Challenged by Tom Maschler, of the British publishing firm Jonathan Cape, to "do something no one has ever done before" with a children's book, Williams set out in the 1970s to create a book of paintings that readers would study carefully rather than flip through and discard. The book's objective, the hunt for a valuable treasure, became his means to this end. Masquerade featured 15 detailed paintings illustrating the story of Jack Hare, who seeks to carry a treasure from the Moon (depicted as a woman) to her love object, the Sun (a man). On arriving at the sun, Jack finds he has lost the treasure, and the reader is left to find its location.

Along with creating the book, Williams crafted a hare from 18 carat (75 %) gold and jewels, in the form of a large filigree pendant on a segmented chain. He sealed the hare inside a ceramic hare-shaped casket (both to protect the prize from the soil, and foil any attempts to locate the treasure with a metal detector). The casket was inscribed with the legend "I am the Keeper of the Jewel of MASQUERADE, which lies waiting safe inside me for You or Eternity".

On August 7, 1979, Williams (accompanied by celebrity witness Bamber Gascoigne) buried the casket at a secret location within England.

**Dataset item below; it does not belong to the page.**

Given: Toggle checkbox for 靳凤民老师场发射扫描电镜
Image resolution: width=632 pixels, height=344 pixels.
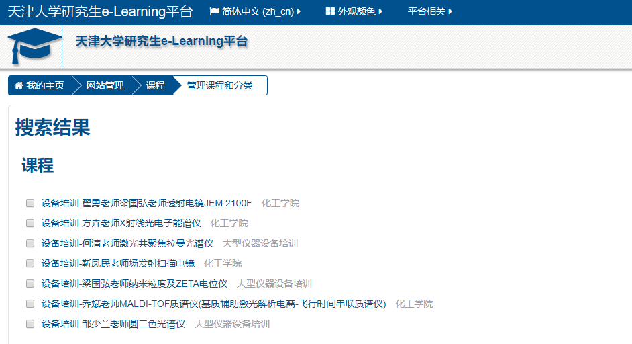Looking at the screenshot, I should tap(30, 263).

Williams announced that his forthcoming book contained all clues necessary to decode the treasure's precise location "within a few inches." At the time, the only additional clue he provided was that it was buried on public property that could be easily accessed.

To level the playing field somewhat for readers of foreign editions, who, unlike British readers were unable to check out a solution for the cost of a tank of petrol, Williams also announced that he would confirm the first precisely correct answer sent to him by post.

Kit Williams said:

"If I was to spend two years on the 16 paintings for Masquerade I wanted them to mean something. I recalled how, as a child, I had come across 'treasure hunts' in which the puzzles were not exciting nor the treasure worth finding. So I decided to make a real treasure, of gold, bury it in the ground and paint real puzzles to lead people to it. The key was to be Catherine of Aragon's Cross at Ampthill, near Bedford, casting a shadow like the pointer of a sundial."

A modified version of the book also appeared in Italian, with a treasure buried in Italy (cf. Gascoigne, ch. 10). It was reinvented and translated by Joan Arnold and Lilli Denon with the name Il tesoro di Masquerade (Emme Edizioni).

Search

The book sold hundreds of thousands of copies worldwide, many in the United Kingdom, but also in Australia, South Africa, West Germany, Japan (where the book was called 仮面舞踏会 kamenbutoukai), France and the United States. Searchers often dug up public and private property acting on hunches. One location in England named “Haresfield Beacon” was a popular site for searchers, and Williams paid for the cost of a sign notifying searchers that the hare was not hidden on the premises. Real-life locations reproduced in the paintings were searched by treasure hunters, including Sudbury Hall in Derbyshire and Tewkesbury, Gloucestershire.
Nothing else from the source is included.